La France va-t-elle aller au bras de fer avec l'Union européenne ? Jeudi, le Sénat doit examiner un amendement visant à introduire un commissaire du gouvernement au sein de l'Arcep. Adopté à l'Assemblée nationale, l'amendement suscite l'inquiète de la Commission européenne, qui voit une perte d'indépendance de l'autorité administrative et un conflits d'intérêts.

La présence prochaine du gouvernement au sein de l’Autorité de régulation des communications électroniques et des postes (Arcep) ne plaît visiblement pas à Bruxelles. Ce mardi, le porte-parole de la Commission européenne a ainsi menacé la France du déclenchement d’une « procédure d’infraction » si jamais il s’avère que l’amendement voté par les députés français le 13 janvier dernier enfreint le droit de l’Union européenne.

« S’il y a incompatibilité, on peut décider d’engager une procédure d’infraction, c’est toujours une possibilité. Franchement, ce serait beaucoup mieux d’éviter une procédure d’infraction en évitant d’adopter jeudi (au Sénat, ndlr) cet amendement à la législation » a déclaré Jonathan Todd, avant d’ajouter « qu’on a presque l’impression que les autorités françaises font la sourde oreille à nos préoccupations« .

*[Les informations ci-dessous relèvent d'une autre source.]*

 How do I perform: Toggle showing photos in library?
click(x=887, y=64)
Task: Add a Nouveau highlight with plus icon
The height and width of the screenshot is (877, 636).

À l’origine du mécontentement de Bruxelles, le vote le mois dernier par six députés contre cinq d’un amendement présenté par le gouvernement qui l’autorise à être représenté par un commissaire lors des débats internes de l’Autorité de régulation des communications électroniques et des postes. Le commissaire pourra imposer un ordre du jour, afin que l’Arcep débatte d’un sujet spécifique ou sur lequel aucune délibération n’a été prévue.

Cette entrée est d’autant plus préoccupante qu’elle remet en question l’indépendance de l’autorité administrative. En effet, la mission première de l’Arcep est de réguler les télécommunications en France. Or, si l’État est représentée au sein de l’Arcep, cela signifie de facto que France Télécom y fait entrée. En effet, la France est actionnaire de France Télécom à hauteur de 26,7 %. La présence indirecte de l’opérateur pose problème.

« L’État français est un actionnaire très important dans France Télécom et vu que le régulateur des télécoms, l’Arcep, a accès à des informations commerciales sensibles concernant des concurrents de France Télécom, c’est une raison supplémentaire de s’inquiéter« , a souligné le porte-parole, estimant que le silence d’Eric Besson est « préoccupant« .

« Nous sommes un peu déçus parce qu’on a pas reçu de réponse de M. Besson, on a essayé de lui parler à plusieurs reprises au téléphone, sans succès, donc il n’y a eu aucune réaction à lettre de Mme Kroes » envoyée le 24 janvier dernier au ministre en charge de de l’Industrie, de l’Énergie et de l’Économie numérique. « C’est un peu préoccupant vu que le vote arrive » au Sénat, a ajouté le porte-parole.